Stalin, though, was pleased. Three hours of quiet negotiation in the afternoon of 23 August left just one divisive matter. This involved the fate of Latvia. Hitler had instructed Ribbentrop to keep Latvia, with its influential German minority, in Germany’s zone of influence. But Stalin and Molotov were intransigent. The old Imperial frontiers were something of a preoccupation for Stalin. There was also the factor of strategic security. If Hitler were to overrun Latvia, he would have a territorial wedge cutting into the USSR’s borderlands. Talks were adjourned at 6.30 p.m. for Ribbentrop to withdraw to consult his Führer. Hitler quickly conceded, and Ribbentrop went back to the Kremlin to tell Stalin the news. Stalin, who was normally as impassive as stone when he wanted to be, could not stop shaking. But he got a grip on himself and as the two groups finalised the text of a treaty, Stalin brought out the bottles and proposed a toast ‘to the Führer’s health’. Ribbentrop reciprocated on the Führer’s behalf.2 Deep in the night the formal ceremony took place with Stalin grinning at Molotov’s shoulder. Teetotaller Hitler was told at his Eagle’s Nest retreat above Berchtesgaden and allowed himself a small glass of champagne.3
Hitler had need of the assurance that the USSR would not oppose his conquest of most of Poland. This was a temporary compromise: he had not dropped his objective of an eventual invasion of the USSR. But what about Stalin himself? In the light of what happened in 1941, when Hitler ordered Operation Barbarossa, was he prudent to do what he did in 1939?
This raises the question of whether Stalin had a realistic alternative. Evidently the reconciliation with Germany was his personal decision after consultation with Molotov. Staff in the People’s Commissariat of External Affairs were given no advance warning and were not asked to prepare background briefings.4 There had been no hint in the central daily newspapers. Apart from Molotov, the foreign-policy group in the Politburo which included Malenkov, Beria and Mikoyan was left in the dark about the matter.5 If ever there was proof that Stalin was willing to take immense risks, the Nazi–Soviet agreement provided it. Having reached the decision, moreover, he did not deign to explain his calculations to others. In truth there were at the time only two basic options for Soviet foreign policy: an agreement with Hitler or an agreement with France and the United Kingdom. Peace with Hitler would give Stalin a period of respite to go on building up Soviet military strength. By contrast it was not clear that the French and British were seriously interested in a deal. The fact that the British had sent only a middle-ranking Foreign Office official to conduct talks in Moscow in summer 1939 was deeply discouraging to the Kremlin.
Stalin, fearing dangerous isolation, believed a deal with Germany was the only option on the table. He had to surmount ideological inhibition: the Nazis were the greatest enemy of world communism. Yet Stalin did not let doctrine impede him. Marxism–Leninism anyway made no fundamental distinction between types of capitalist states.
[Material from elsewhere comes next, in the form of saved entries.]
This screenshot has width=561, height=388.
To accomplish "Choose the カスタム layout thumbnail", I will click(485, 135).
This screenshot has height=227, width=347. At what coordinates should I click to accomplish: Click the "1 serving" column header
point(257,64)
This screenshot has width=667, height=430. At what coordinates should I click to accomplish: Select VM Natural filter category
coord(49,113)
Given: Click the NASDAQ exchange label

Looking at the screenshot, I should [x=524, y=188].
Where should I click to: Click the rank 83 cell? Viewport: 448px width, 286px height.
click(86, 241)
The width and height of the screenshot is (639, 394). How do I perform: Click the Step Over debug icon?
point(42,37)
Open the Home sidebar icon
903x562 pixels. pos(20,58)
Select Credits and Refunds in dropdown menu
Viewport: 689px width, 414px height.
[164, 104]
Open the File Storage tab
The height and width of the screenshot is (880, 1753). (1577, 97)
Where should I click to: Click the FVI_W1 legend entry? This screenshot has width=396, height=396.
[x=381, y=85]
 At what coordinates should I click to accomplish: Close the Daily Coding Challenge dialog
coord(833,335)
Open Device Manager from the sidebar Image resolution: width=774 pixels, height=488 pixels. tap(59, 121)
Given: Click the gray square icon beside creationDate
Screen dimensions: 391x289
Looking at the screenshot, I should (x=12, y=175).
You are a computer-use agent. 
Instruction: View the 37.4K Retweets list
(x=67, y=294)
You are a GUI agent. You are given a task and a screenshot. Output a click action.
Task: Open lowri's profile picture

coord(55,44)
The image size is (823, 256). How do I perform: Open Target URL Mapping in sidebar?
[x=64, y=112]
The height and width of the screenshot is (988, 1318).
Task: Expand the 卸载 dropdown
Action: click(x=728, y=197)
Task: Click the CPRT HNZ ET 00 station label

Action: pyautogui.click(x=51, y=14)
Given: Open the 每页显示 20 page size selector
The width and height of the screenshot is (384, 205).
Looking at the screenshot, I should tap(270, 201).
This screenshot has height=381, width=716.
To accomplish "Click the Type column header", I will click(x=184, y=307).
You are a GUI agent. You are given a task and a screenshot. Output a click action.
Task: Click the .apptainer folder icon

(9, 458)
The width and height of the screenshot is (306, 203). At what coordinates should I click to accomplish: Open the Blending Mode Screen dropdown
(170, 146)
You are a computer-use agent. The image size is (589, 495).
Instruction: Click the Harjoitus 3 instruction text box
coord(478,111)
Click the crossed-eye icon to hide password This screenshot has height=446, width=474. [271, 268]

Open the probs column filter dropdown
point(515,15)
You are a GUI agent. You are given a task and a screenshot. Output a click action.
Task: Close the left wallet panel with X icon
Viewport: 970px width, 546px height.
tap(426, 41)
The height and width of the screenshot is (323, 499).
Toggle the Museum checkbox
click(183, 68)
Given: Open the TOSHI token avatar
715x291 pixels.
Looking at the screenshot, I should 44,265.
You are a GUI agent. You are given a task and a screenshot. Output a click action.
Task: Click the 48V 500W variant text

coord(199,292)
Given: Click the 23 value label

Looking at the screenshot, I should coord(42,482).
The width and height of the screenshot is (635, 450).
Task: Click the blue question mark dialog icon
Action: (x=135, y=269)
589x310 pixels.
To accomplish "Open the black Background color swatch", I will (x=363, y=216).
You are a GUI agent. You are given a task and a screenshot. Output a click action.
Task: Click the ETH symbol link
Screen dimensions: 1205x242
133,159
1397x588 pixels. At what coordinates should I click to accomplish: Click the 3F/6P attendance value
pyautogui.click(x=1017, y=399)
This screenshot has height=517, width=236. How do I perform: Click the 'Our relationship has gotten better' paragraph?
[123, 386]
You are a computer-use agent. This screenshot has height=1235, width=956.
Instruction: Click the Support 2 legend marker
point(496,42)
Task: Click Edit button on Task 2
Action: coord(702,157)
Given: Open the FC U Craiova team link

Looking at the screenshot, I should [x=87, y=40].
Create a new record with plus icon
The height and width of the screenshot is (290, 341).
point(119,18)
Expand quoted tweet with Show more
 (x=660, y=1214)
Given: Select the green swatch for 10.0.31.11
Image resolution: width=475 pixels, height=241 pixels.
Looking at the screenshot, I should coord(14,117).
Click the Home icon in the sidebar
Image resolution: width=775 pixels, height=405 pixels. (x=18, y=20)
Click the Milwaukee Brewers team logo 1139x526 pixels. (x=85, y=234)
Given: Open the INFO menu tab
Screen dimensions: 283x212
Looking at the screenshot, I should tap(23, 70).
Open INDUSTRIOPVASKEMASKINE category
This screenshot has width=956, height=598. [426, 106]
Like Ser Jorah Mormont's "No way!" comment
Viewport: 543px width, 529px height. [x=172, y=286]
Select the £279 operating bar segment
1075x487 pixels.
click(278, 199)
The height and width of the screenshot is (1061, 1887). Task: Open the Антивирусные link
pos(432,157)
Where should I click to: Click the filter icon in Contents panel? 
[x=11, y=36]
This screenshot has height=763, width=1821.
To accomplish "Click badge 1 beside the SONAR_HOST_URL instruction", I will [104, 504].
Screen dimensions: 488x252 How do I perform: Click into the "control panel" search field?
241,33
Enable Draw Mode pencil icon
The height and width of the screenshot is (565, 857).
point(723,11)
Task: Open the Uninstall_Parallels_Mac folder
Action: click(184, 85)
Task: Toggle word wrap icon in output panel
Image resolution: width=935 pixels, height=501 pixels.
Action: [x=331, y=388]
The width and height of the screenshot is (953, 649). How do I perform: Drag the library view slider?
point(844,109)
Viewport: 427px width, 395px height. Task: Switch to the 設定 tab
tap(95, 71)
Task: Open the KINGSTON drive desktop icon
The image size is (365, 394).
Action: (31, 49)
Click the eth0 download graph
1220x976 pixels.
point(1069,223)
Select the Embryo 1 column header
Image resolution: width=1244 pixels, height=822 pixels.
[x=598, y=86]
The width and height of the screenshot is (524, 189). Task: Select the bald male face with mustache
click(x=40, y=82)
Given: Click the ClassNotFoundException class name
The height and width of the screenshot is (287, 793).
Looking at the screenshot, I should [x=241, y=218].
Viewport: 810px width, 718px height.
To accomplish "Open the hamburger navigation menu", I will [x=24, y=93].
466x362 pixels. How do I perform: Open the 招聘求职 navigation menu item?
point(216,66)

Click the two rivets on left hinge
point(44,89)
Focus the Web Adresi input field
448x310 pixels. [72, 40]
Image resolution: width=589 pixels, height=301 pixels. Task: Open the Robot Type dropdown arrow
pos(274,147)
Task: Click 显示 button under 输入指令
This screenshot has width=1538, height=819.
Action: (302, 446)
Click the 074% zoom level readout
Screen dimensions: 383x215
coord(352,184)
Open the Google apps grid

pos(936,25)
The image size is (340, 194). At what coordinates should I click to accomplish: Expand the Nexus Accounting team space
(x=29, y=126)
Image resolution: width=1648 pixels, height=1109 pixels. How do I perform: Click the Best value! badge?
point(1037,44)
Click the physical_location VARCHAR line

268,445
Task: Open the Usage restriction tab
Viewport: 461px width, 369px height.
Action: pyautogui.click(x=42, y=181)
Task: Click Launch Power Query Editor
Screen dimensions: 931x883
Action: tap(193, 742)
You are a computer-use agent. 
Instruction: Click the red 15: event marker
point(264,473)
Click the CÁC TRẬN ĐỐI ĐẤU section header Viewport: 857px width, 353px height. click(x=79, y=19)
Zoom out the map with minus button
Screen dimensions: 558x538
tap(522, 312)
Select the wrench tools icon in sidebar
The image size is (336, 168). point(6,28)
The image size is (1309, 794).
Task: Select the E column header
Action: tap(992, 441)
For Stalin, all such states — whether liberal-democratic or fascist — were fundamentally deplorable. When he moved towards the policy of the popular front in 1934, he was merely making the practical calculation that the Third Reich posed an immediate threat to the USSR in Europe. This had not ruled out the ultimate possibility of a treaty with Hitler any more than Lenin had excluded the possibility of temporary armed collusion with German proto-Nazis in mid-1920.6 Furthermore, Lenin too had wanted the Soviet state to avoid entanglement in a world war among capitalist states. The basis of the USSR’s policy should be for the great powers to fight any future world war among themselves and for the Red Army to exploit whatever situation might result. If it took a non-aggression treaty to keep Hitler’s hands off the USSR and to induce Germany to move its armed forces against France and the United Kingdom, Stalin was willing to take the step.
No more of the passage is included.